Djoko juga menyampaikan bahwa tindakan yang dilakukan tersangka ini mengakibatkan berkurangnya existing luasan fisik LP2B di wilayah itu. Sehingga secara agregat, hal ini memengaruhi pada total luasan LP2B di Kabupaten Batang yang tercantum dalam Peraturan Daerah Kabupaten Batang Nomor 13 Tahun 2019 tentang Rencana Tata Ruang Wilayah Kabupaten Batang Tahun 2019-2039.
"Alih fungsi lahan pertanian dapat mengancam swasembada pangan karena berkurangnya luas lahan yang tersedia untuk produksi pertanian. Jika lahan pertanian berkurang terlalu cepat, hal ini bisa memengaruhi ketersediaan bahan pangan lokal dan meningkatkan ketergantungan pada impor," jelas Djoko.
Alih fungsi lahan juga dapat memengaruhi pembangunan yang berkelanjutan. Selain itu, jika tidak dikelola dengan baik, Djoko menuturkan bahwa tindakan ini juga dapat merusak lingkungan.
"Cita-cita untuk mencapai pembangunan yang berkelanjutan juga terpengaruh oleh alih fungsi lahan. Alih fungsi yang tidak terkelola dengan baik bisa mengarah pada kerusakan lingkungan, hilangnya keanekaragaman hayati, serta berkurangnya daya dukung alam yang penting untuk kehidupan manusia," urai Djoko.
Tindakan tersangka juga menimbulkan kerugian materiil miliaran rupiah. Menurut Djoko, setidaknya diperlukan Rp 32 miliar agar fungsi lahan itu dapat kembali.
"Dibutuhkan biaya kurang lebih Rp 32 miliar untuk mengembalikan fungsi lahan tersebut," terang Djoko.
Petugas mengamankan barang bukti berupa dua buah karung bekas pakan udang, satu unit kincir tambak atau paddle wheel untuk sirkulasi air pada lokasi tambak, satu unit motor dinamo listrik, dan satu bendel print out lembar Perizinan Berusaha Berbasis Risiko atas nama tersangka.

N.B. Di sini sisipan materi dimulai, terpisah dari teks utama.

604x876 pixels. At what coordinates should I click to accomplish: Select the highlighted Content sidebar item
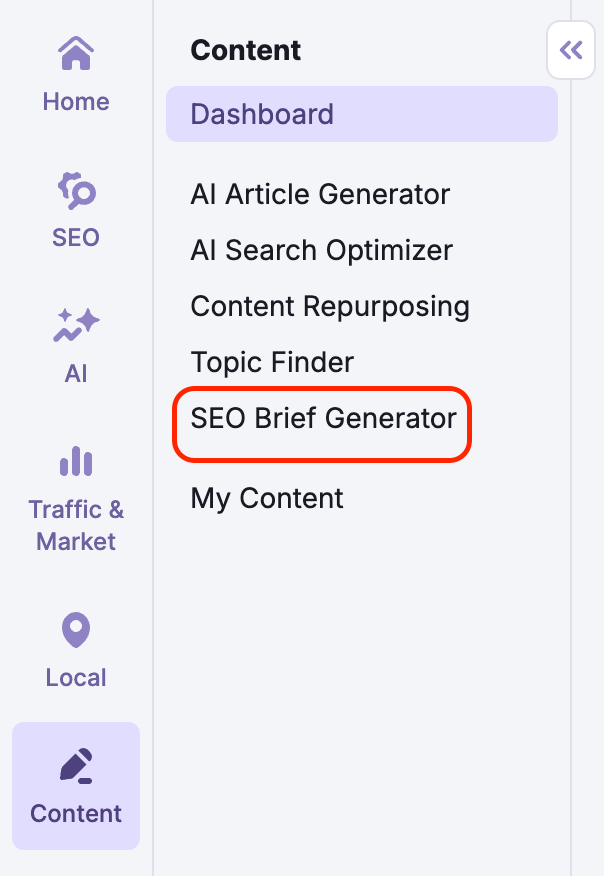click(75, 786)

Pelaku juga telah ditetapkan sebagai tersangka pada Mei 2026. Atas perbuatannya, tersangka dijerat Pasal 72 Ayat (1) Jo Pasal 44 Ayat (1) Undang-Undang Nomor 41 Tahun 2009 tentang Perlindungan Lahan Pertanian Pangan Berkelanjutan sebagaimana diubah dalam Bab VIII Bagian Ketiga Pasal 72 Ayat (1) Jo Pasal 44 Ayat (1) Undang-Undang Nomor 6 Tahun 2023 tentang Penetapan Peraturan Pemerintah Pengganti Undang-Undang Nomor 2 Tahun 2022 tentang Cipta Kerja Menjadi Undang-Undang, Jo Undang-Undang Republik Indonesia Nomor 1 Tahun 2026 tentang Penyesuaian, dengan ancaman pidana penjara paling lama 5 (lima) tahun dan denda paling banyak Rp 1 miliar.

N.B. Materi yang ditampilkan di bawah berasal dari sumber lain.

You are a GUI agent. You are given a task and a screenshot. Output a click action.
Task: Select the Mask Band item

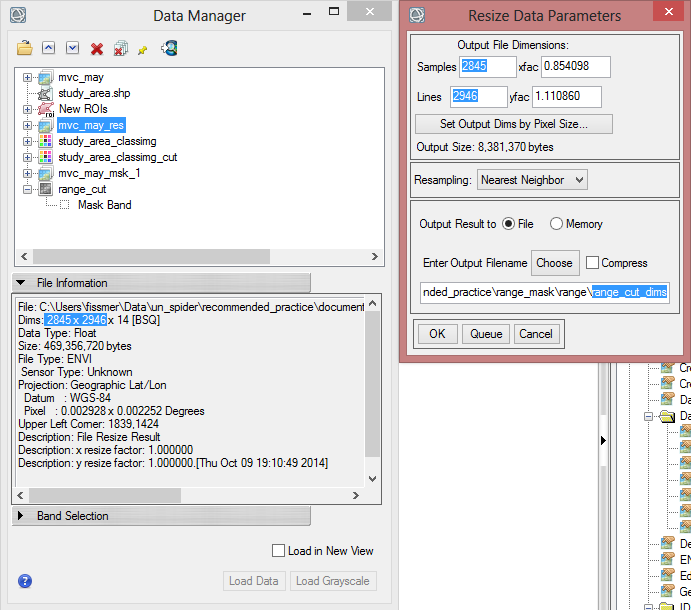click(104, 205)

Dan/atau Pasal 70 Ayat (1) Jo Pasal 61 Huruf B Undang-Undang Nomor 26 Tahun 2007 tentang Penataan Ruang sebagaimana diubah dalam Bab III Bagian 3 Paragraf 2 Pasal 70 Ayat (1) Jo Pasal 61 Huruf B Undang-Undang Nomor 6 Tahun 2023 tentang Penetapan Peraturan Pemerintah Pengganti Undang-Undang Nomor 2 Tahun 2022 tentang Cipta Kerja Menjadi Undang-Undang Jo Undang-Undang Republik Indonesia Nomor 1 Tahun 2026 tentang Penyesuaian Pidana, dengan ancaman pidana penjara paling lama 3 (tiga) tahun dan pidana denda paling banyak Rp 1 miliar.